[Opening Provided data section]

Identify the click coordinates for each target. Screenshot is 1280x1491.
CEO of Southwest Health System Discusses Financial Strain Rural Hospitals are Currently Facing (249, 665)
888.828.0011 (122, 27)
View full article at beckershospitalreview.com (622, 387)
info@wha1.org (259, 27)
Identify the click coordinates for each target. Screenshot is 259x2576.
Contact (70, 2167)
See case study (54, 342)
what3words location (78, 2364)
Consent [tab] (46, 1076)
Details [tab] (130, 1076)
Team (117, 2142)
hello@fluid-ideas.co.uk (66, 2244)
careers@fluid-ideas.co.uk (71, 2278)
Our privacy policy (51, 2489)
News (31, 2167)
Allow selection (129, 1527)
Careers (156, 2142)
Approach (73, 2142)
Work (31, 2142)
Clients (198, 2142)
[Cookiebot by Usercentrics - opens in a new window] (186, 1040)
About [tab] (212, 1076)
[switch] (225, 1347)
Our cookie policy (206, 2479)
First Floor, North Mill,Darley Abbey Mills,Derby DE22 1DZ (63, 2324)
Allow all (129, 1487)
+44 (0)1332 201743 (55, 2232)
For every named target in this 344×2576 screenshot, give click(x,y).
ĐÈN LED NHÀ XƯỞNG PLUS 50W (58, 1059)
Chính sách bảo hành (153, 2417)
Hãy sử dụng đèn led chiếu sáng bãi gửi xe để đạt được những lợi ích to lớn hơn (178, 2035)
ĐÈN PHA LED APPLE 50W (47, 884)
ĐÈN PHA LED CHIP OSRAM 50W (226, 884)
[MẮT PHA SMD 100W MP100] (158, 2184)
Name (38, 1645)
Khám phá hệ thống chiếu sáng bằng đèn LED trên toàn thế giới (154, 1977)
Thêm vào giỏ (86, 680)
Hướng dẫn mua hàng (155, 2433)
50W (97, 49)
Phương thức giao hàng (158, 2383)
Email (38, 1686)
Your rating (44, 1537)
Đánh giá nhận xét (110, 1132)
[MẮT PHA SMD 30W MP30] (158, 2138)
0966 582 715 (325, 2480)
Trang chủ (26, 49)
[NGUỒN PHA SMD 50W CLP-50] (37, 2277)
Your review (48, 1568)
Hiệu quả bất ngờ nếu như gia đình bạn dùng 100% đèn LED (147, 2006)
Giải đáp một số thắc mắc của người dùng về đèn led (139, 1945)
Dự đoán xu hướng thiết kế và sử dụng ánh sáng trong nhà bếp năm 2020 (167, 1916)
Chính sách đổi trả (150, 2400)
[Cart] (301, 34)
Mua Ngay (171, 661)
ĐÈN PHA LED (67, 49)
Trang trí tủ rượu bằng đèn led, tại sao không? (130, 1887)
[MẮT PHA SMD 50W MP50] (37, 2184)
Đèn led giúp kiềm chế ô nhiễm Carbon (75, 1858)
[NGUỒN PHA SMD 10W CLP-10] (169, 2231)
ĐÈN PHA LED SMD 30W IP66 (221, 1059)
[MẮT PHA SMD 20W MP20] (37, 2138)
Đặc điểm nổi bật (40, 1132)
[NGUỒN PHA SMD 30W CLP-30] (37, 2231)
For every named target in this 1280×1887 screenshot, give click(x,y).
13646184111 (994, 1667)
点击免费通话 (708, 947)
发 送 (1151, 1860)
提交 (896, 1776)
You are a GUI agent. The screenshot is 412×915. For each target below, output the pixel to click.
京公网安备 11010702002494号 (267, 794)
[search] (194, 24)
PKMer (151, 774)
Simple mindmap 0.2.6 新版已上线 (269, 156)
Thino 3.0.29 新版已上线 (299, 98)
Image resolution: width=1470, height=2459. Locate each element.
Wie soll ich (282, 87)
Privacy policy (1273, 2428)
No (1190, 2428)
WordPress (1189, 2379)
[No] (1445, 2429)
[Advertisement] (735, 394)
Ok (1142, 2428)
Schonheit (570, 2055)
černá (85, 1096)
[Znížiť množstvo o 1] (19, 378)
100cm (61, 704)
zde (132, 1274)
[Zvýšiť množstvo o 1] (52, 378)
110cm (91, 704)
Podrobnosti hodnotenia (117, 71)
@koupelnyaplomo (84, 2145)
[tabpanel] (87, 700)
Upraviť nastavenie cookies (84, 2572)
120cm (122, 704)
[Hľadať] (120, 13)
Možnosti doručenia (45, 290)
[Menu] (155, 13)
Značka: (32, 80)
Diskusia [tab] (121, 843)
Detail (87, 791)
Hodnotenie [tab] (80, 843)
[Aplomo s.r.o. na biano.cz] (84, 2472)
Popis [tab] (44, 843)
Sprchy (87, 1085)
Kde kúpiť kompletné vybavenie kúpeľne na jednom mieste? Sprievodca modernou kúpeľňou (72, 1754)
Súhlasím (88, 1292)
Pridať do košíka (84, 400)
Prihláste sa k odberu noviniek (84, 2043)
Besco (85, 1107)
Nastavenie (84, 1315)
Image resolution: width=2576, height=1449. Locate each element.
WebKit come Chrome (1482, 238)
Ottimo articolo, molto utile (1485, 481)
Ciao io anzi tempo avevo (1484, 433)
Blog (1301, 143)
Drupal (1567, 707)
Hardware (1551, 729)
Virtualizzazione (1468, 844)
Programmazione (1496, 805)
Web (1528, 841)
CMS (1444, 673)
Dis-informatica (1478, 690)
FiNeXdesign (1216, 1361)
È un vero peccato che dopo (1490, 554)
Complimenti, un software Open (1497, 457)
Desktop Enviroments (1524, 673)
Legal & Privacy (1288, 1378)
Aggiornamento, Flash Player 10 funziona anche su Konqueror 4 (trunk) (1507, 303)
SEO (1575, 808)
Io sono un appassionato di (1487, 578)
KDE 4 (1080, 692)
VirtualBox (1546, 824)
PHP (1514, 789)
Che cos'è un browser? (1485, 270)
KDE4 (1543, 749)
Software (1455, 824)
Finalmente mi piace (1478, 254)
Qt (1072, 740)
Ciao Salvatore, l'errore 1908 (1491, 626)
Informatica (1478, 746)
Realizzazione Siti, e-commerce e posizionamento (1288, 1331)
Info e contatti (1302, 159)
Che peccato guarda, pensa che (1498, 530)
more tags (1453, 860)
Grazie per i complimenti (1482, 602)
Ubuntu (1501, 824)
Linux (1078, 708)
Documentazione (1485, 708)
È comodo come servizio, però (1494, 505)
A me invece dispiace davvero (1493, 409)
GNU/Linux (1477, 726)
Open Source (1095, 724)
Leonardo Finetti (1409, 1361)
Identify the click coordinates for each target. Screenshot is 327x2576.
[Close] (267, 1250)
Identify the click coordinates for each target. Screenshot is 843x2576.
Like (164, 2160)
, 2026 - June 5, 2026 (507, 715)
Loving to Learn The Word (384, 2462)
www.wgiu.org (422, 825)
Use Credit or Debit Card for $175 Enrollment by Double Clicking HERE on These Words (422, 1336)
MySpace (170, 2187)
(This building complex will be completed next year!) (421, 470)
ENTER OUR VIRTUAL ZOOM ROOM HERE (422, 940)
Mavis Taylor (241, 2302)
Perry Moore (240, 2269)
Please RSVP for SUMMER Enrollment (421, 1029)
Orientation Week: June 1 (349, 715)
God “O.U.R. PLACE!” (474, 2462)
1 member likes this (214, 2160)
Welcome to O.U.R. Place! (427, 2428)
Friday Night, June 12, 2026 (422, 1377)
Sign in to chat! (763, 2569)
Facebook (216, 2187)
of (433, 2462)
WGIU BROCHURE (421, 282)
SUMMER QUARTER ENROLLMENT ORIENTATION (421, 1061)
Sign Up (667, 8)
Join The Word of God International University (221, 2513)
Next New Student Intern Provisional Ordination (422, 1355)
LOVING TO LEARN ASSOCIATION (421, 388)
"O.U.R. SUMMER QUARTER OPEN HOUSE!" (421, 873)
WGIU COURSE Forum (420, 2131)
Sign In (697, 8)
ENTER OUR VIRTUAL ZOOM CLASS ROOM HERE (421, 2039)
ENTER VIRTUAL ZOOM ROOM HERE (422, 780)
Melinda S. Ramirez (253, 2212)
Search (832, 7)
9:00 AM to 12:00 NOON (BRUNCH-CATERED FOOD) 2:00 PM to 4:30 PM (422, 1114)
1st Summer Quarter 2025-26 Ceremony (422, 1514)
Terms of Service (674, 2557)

[Closing Provided data section]

What you should do
Retype exactly the lines of the data above that fall between the line with "Desktop Enviroments (1524, 673)" and the line with "LOVING TO LEARN ASSOCIATION (421, 388)", inclusive, and add nothing.

Answer to this task
Desktop Enviroments (1524, 673)
Legal & Privacy (1288, 1378)
Aggiornamento, Flash Player 10 funziona anche su Konqueror 4 (trunk) (1507, 303)
SEO (1575, 808)
Io sono un appassionato di (1487, 578)
KDE 4 (1080, 692)
VirtualBox (1546, 824)
PHP (1514, 789)
Che cos'è un browser? (1485, 270)
KDE4 (1543, 749)
Software (1455, 824)
Finalmente mi piace (1478, 254)
Qt (1072, 740)
Ciao Salvatore, l'errore 1908 (1491, 626)
Informatica (1478, 746)
Realizzazione Siti, e-commerce e posizionamento (1288, 1331)
Info e contatti (1302, 159)
Che peccato guarda, pensa che (1498, 530)
more tags (1453, 860)
Grazie per i complimenti (1482, 602)
Ubuntu (1501, 824)
Linux (1078, 708)
Documentazione (1485, 708)
È comodo come servizio, però (1494, 505)
A me invece dispiace davvero (1493, 409)
GNU/Linux (1477, 726)
Open Source (1095, 724)
Leonardo Finetti (1409, 1361)
Identify the click coordinates for each target. Screenshot is 327x2576.
[Close] (267, 1250)
Identify the click coordinates for each target. Screenshot is 843x2576.
Like (164, 2160)
, 2026 - June 5, 2026 (507, 715)
Loving to Learn The Word (384, 2462)
www.wgiu.org (422, 825)
Use Credit or Debit Card for $175 Enrollment by Double Clicking HERE on These Words (422, 1336)
MySpace (170, 2187)
(This building complex will be completed next year!) (421, 470)
ENTER OUR VIRTUAL ZOOM ROOM HERE (422, 940)
Mavis Taylor (241, 2302)
Perry Moore (240, 2269)
Please RSVP for SUMMER Enrollment (421, 1029)
Orientation Week: June 1 (349, 715)
God “O.U.R. PLACE!” (474, 2462)
1 member likes this (214, 2160)
Welcome to O.U.R. Place! (427, 2428)
Friday Night, June 12, 2026 (422, 1377)
Sign in to chat! (763, 2569)
Facebook (216, 2187)
of (433, 2462)
WGIU BROCHURE (421, 282)
SUMMER QUARTER ENROLLMENT ORIENTATION (421, 1061)
Sign Up (667, 8)
Join The Word of God International University (221, 2513)
Next New Student Intern Provisional Ordination (422, 1355)
LOVING TO LEARN ASSOCIATION (421, 388)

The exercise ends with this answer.